Think about it: Here we have a terrorist plot of blockbuster proportions, featuring the destruction of landmarks, the mass murder of tens of thousands of civilians and a final sequence in which Al Qaeda terrorist chief Khalid Shaikh Mohammed hijacks a plane, murders all the male passengers and lands at an American airport, where he makes a speech to the media about the corruption of the West. It's so over the top, so image-laden and willfully spectacular that you can see the movie poster more easily than the news coverage-it makes more sense as action-adventure fantasy than the stuff of geopolitics.

Apparently, Osama bin Laden also thought so; he passed on the original plan as unrealistic, pushing for a more stripped-down attack instead. Setting aside for the moment the sheer through-the-looking-glass absurdity of any situation in which bin Laden comes off as the voice of reason, the whole thing seems like a skewed variation of a pitch meeting, with Mohammed filling the role of the overeager screenwriter ("And then, in the third act, we kill the men and alert the press"), while bin Laden stands in for the jaded studio chief.

I don't mean to make light of September 11 and its all-too-nonfiction horrors; nothing about it should ever be read as make-believe. Yet I can't help but be intrigued by this apparent confluence of Hollywood and Islamic fundamentalism, by the blurring between these two inimical cultures, if only because it indicates how interconnected our world has become.

We already know that Al Qaeda relies on the infrastructure of Western materialism to put its plans into action-cell phones, e-mail, jetliners and the electronic transfer of funds. What's striking about the Mohammed plot, though, is the degree to which it suggests that Western influences have infiltrated not just the mechanics but the aesthetics of modern terrorism. What does it tell us when an Al Qaeda chief envisions a starring role for himself in a scripted orgy of destruction, when he dreams of devastation on the scale of a film like, say, The Day After Tomorrow or Independence Day?

It's easy to dismiss this as an ambitious fantasy, but then, before September 11, I never would have believed that anyone would or could crash a plane into a skyscraper and bring it down.

So how do we parse reality from illusion?
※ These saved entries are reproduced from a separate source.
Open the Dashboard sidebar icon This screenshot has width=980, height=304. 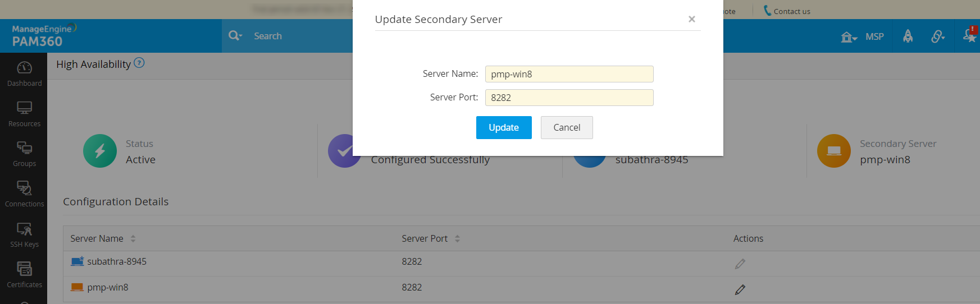[24, 73]
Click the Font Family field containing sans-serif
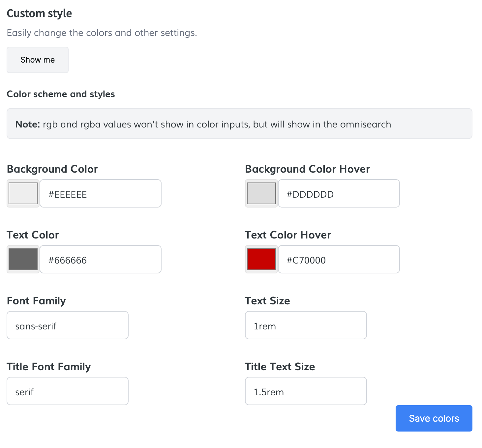This screenshot has width=482, height=448. click(68, 325)
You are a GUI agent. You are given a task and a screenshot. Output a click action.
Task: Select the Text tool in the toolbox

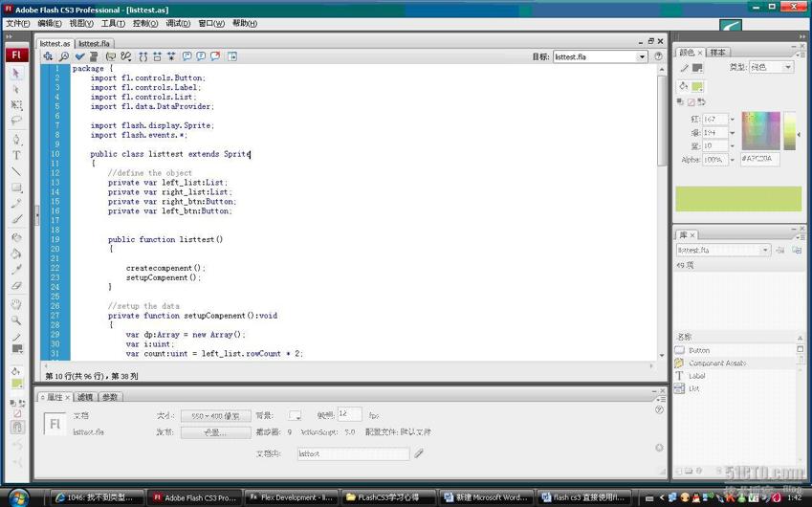point(16,155)
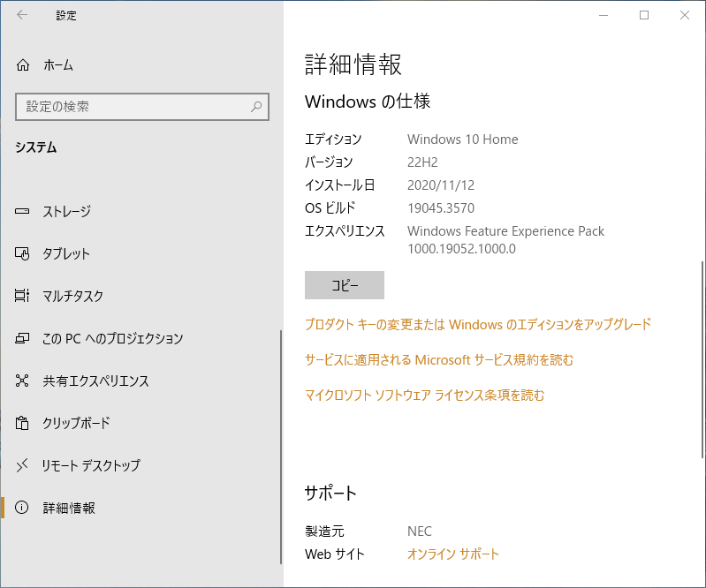Click the コピー button under Windows specs
The image size is (706, 588).
pyautogui.click(x=345, y=285)
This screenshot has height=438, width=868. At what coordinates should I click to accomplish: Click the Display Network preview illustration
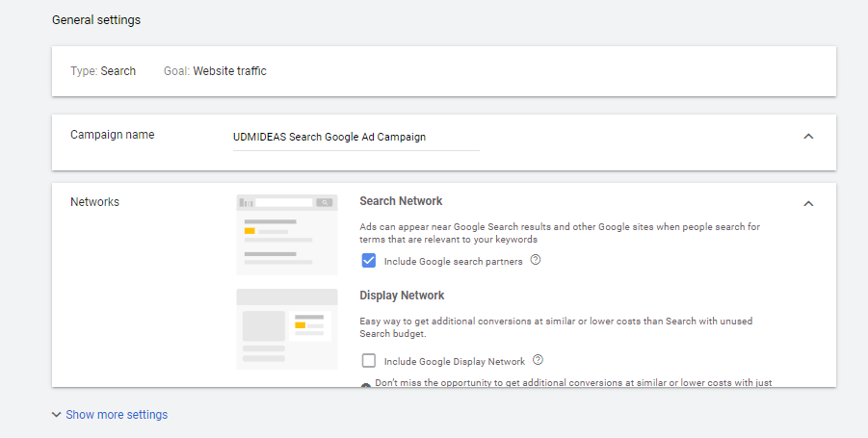point(286,328)
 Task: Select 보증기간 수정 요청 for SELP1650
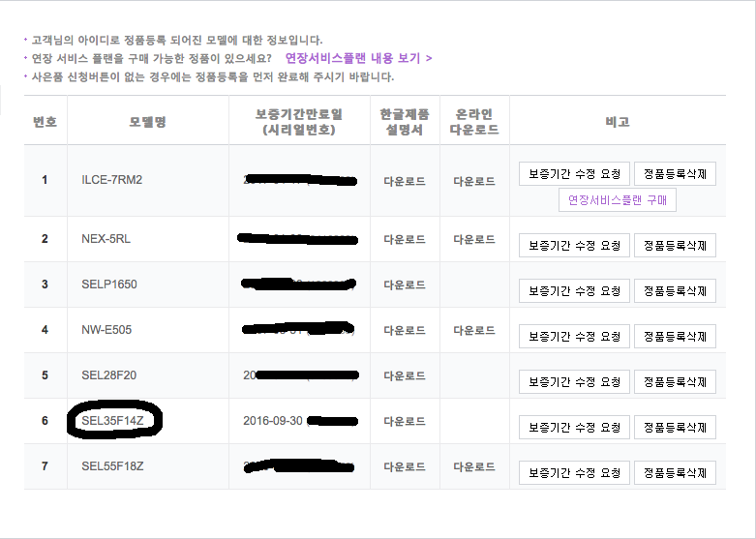pos(574,290)
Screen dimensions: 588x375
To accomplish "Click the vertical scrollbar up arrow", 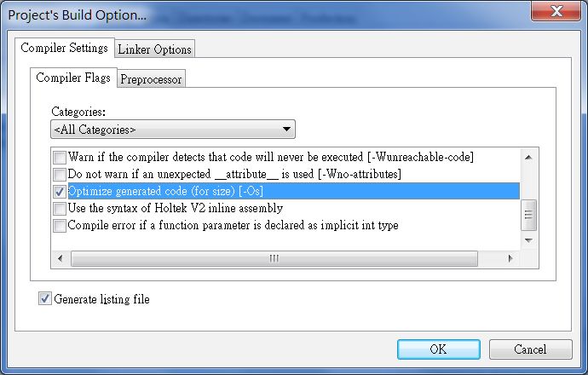I will tap(528, 158).
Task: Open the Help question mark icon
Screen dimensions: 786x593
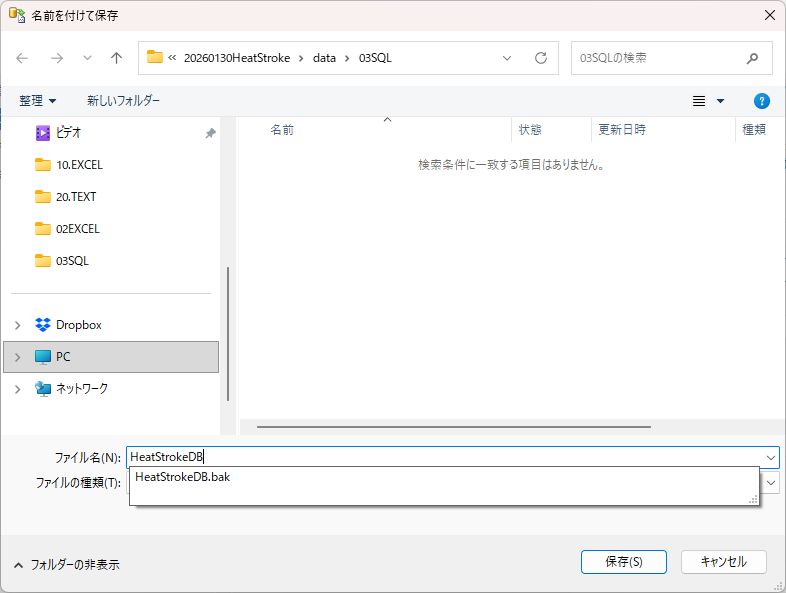Action: (x=761, y=101)
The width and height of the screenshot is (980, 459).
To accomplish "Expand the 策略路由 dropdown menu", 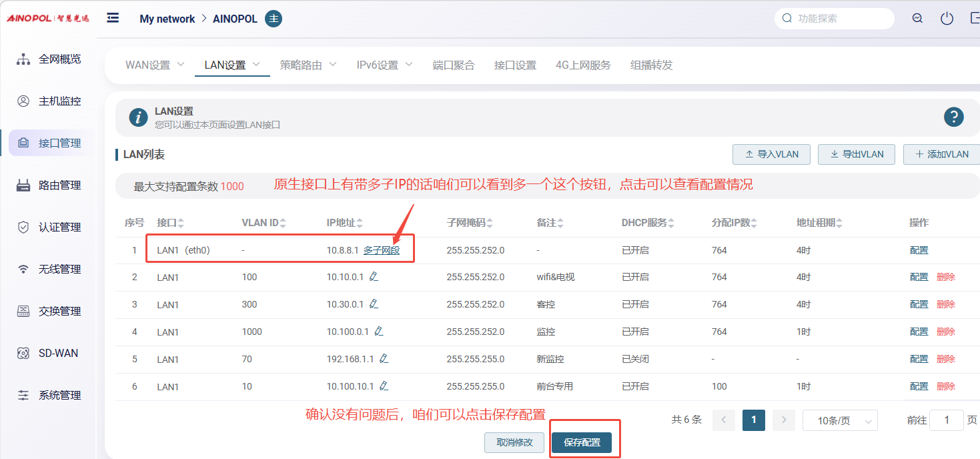I will [308, 65].
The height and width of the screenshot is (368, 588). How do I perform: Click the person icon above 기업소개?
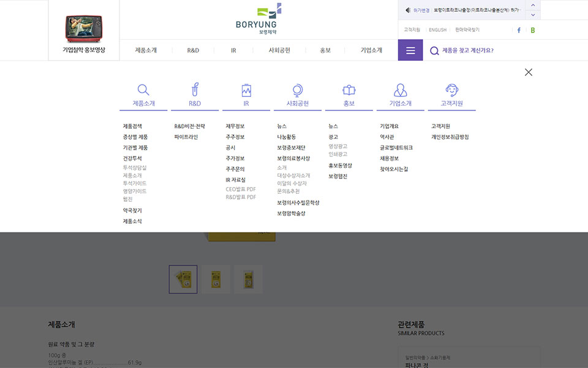[401, 90]
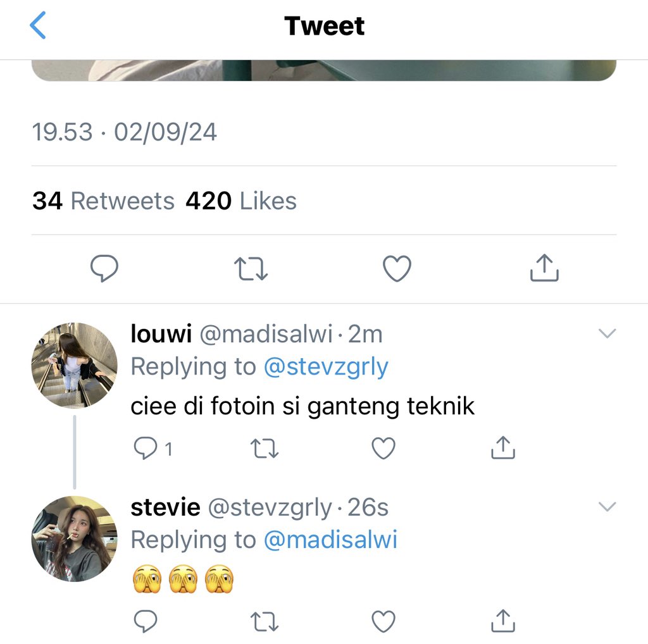Like stevie's emoji reply
Screen dimensions: 648x644
tap(383, 621)
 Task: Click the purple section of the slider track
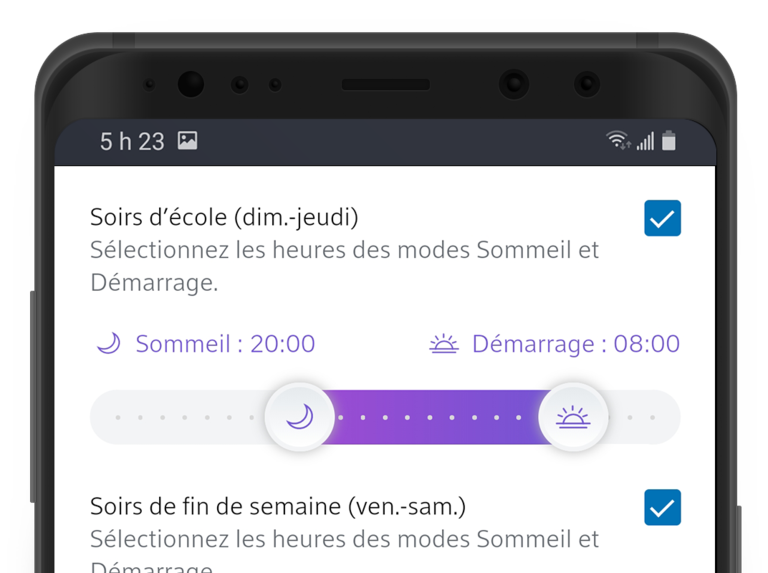click(435, 417)
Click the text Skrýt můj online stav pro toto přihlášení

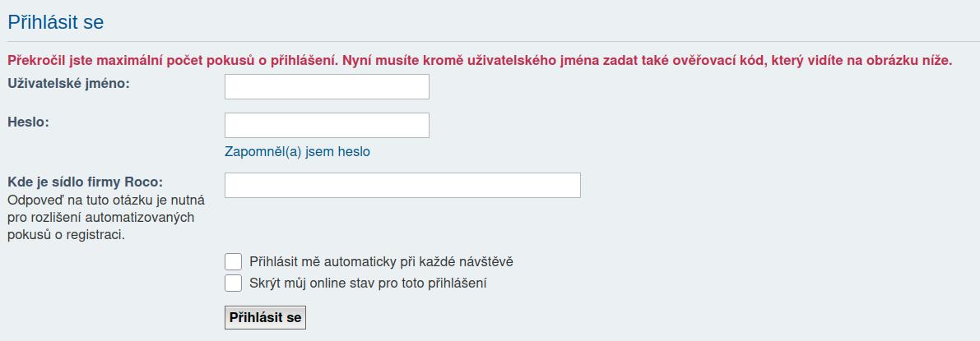click(368, 283)
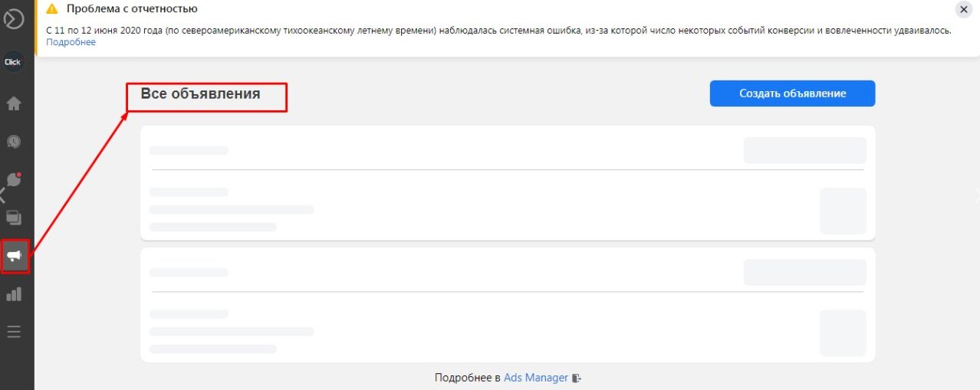Click the right chevron arrow at screen edge
This screenshot has width=980, height=390.
[x=976, y=195]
How do we know where we stand, what to hold on to? In many ways, of course, such confusion is the whole point of terrorism-to make us question our assumptions, to see the structure of society as fallible, a chimera that can't protect us.

On a more superficial level, that's also what attracts us to disaster films, an open-ended sense of negative possibility, of the catharsis in confronting the terror outside our doors, under our beds.

It's been reported that, before September 11, a US software company was working on a video game about an attack on the World Trade Center, the plans for which were subsequently scrapped.

But if Al Qaeda's ten-plane plot tells us anything, it's that this cultural confusion cuts both ways. Among the more compelling details that emerged from the 9/11 commission is that one of the hijackers, Ziad Samir Jarrah, had a taste for beer and discos; he had frosted hair and a girlfriend, yet, despite considerable misgivings, he managed to reconcile all this with the idea of martyrdom. Once again, we confront the blending of seemingly irreconcilable perspectives, made more unsettling by its implicit understanding (embrace, even) of our way of life. I can think of no more fitting metaphor for an era in which secular relativism and theocratic absolutism come bound together in an enormous Gordian knot.